Au cours du siècle dernier, de nombreuses agences de traduction de la Bible se sont concentrées sur la formation de « consultants en traduction », experts techniques en langues, en études bibliques et en traduction, qui jouent un rôle crucial dans l’assurance qualité des traductions de la Bible en formant d’autres personnes et en vérifiant les textes traduits. Ces consultants ont très souvent été le principal moyen pour les parties prenantes externes de vérifier que la traduction de la Bible était bien faite. Par exemple, des rapports satisfaisants de consultants ont généralement été exigés avant qu’un éditeur accepte de publier une traduction écrite, ces rapports s’appuyant souvent largement sur des vérifications effectuées vers la fin du processus de traduction.

Ces consultants travaillent de différentes manières au sein de différentes organisations et dans différents contextes. Il est donc important de ne pas supposer que tous les consultants travaillent de la même manière ni qu’ils se contentent de vérifier la qualité à la fin du processus. Certains fournissent un soutien en matière d’assurance qualité à une équipe tout au long d’un projet, d’autres ne sont engagés que pour une période déterminée. Certains fournissent un soutien dédié à une seule équipe, d’autres favorisent les consultations de groupe, tandis que d’autres encore organisent des ateliers ou des cours dans des établissements de formation. Certains s’appuient fortement sur des retraductions et des outils logiciels, d’autres mettent l’accent sur les relations directes avec le public cible afin d’évaluer plus directement la compréhension et l’impact. Certains travaillent dans un contexte interculturel, offrant parfois un soutien à distance pour les zones difficiles d’accès, d’autres sont intégrés dans leur propre contexte socioculturel.
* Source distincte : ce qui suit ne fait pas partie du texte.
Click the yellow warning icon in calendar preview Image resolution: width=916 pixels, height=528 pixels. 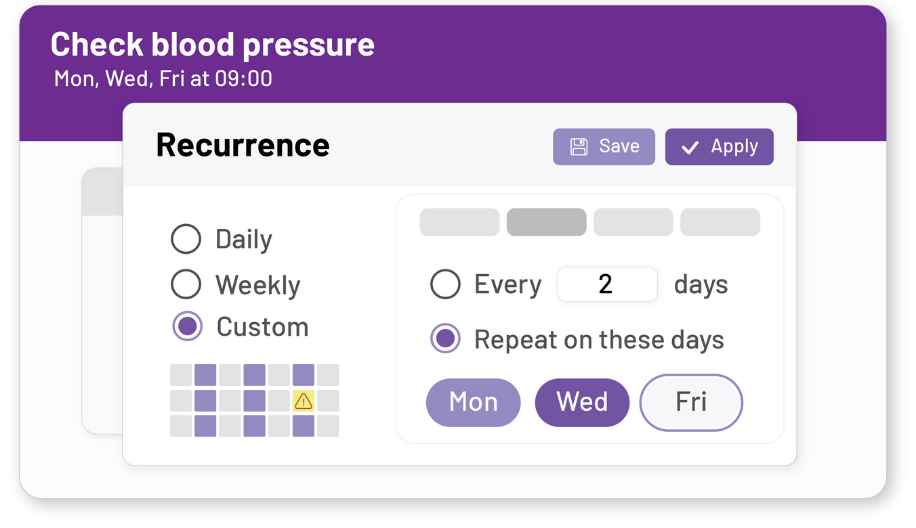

En novembre 2023, le laboratoire d’innovation ETEN a formulé trois recommandations pour l’assurance qualité dans la traduction de la Bible[1], liées à la multimodalité, à l’Église et aux processus itératifs. Certaines de ces recommandations reconnaissent les meilleures pratiques développées au fil des ans, d’autres sont moins familières dans certains contextes. Cet article examine l’impact de ces recommandations sur l’évaluation des traductions de la Bible et présente un intérêt particulier pour les organisations qui ont investi dans la formation de consultants et pour les contextes où la vérification de la qualité à la fin de la traduction est une priorité. Que suggèrent ces recommandations sur la manière dont les consultants s’engagent dans la traduction de la Bible dans le contexte actuel ?

1. LA MULTIMODALITÉ

La première recommandation concerne les processus de traduction multimodale. Elle repose sur la reconnaissance du fait que la communication est fondamentalement multimodale, utilisant la parole, les gestes, l’écriture, la musique et les images. Nos différents sens, notre « être tout entier » incarné et nos expériences vécues ont tous une importance dans la manière dont nous donnons un sens à toute interaction. Si la traduction repose sur des processus multimodaux, tels que des méthodes incarnées pour se familiariser avec un texte, l’intérioriser puis le restituer dans sa propre langue, les cadres d’évaluation de la qualité doivent également être multimodaux. À titre de comparaison, l’évaluation d’une performance multitrack serait très limitée si elle se basait uniquement sur une sortie mono. De même, toute évaluation de la traduction de la Bible est enrichie par une expérience plus complète de la traduction.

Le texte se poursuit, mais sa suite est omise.